Niemiecka płaca minimalna dla kierowców bez zmian
Na samym początku sierpnia pisaliśmy o interwencji polskich ministerstw do Komisji Europejskiej (TUTAJ). Dotyczyła ona nowych norweskich przepisów o płacy minimalnej dla kierowców. Wspominaliśmy wówczas, że podobne skargi pojawiły się w maju, kiedy to Niemcy zdecydowali się na wprowadzenie płacy minimalnej. Teraz znamy już stanowisko rządu w Berlinie.
Według Komisji Europejskiej objęcie nowymi przepisami wszystkich kierowców (nawet zagranicznych) przejeżdżających przez Niemcy tranzytem, to naruszenie swobody przepływu usług. 20 lipca włodarze tegoż państwa przedstawili swoją odpowiedź na stawiane zarzuty. Ich zdaniem regulacje dotyczące płacy minimalnej dla kierowców są zgodne z prawem Unii Europejskiej. Jednocześnie wyrazili gotowość do rozmów, celem osiągnięcia konsensusu.

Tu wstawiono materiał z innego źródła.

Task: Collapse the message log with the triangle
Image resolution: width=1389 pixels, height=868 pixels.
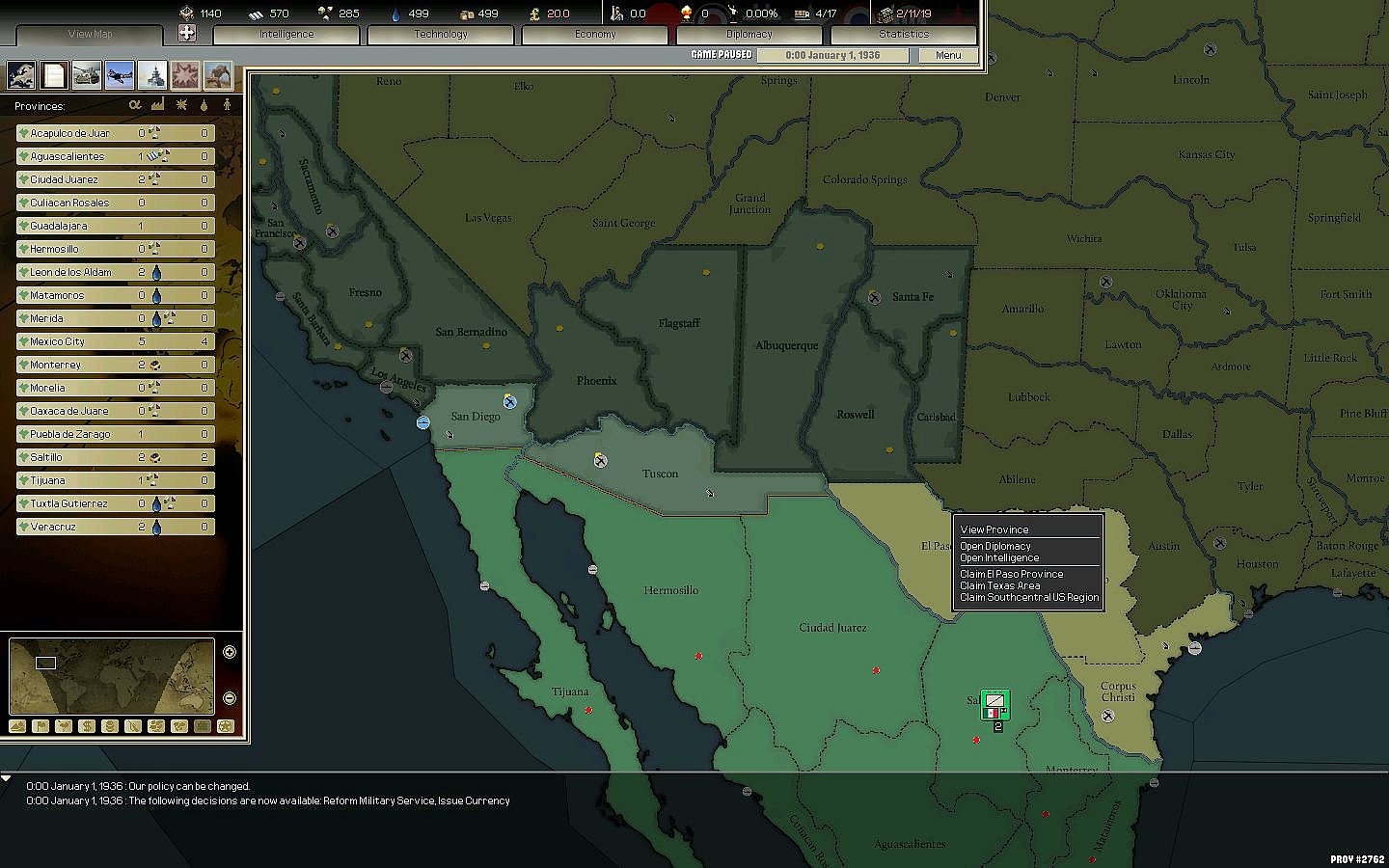Action: pos(7,778)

Cały problem rozbija się o status kierowcy jako pracownika. Zgodnie z obowiązującym prawem, pracownik delegowany musi otrzymywać płacę minimalną tego kraju unijnego, gdzie wykonuje swoje obowiązki. Niemcy uważają, że kierowca powinien być traktowany jak pracownik delegowany przynajmniej w tych przypadkach, kiedy zleceniodawca usługi transportowej ma siedzibę w Niemczech. To zapewniałoby kierowcom działającym na zlecenie niemieckich podmiotów stawkę godzinową w wysokości 8,50 euro.
Obecnie stosowanie przepisów o płacy minimalnej dla kierowców zostało przez Berlin zawieszone. Przewiduje się, że sprawa zostanie rozwiązana, choć będzie to długotrwały proces. W październiku Komisja Europejska może przekazać Niemcom kolejne upomnienie. Problem w najgorszym wypadku trafi przed Trybunał Sprawiedliwości UE.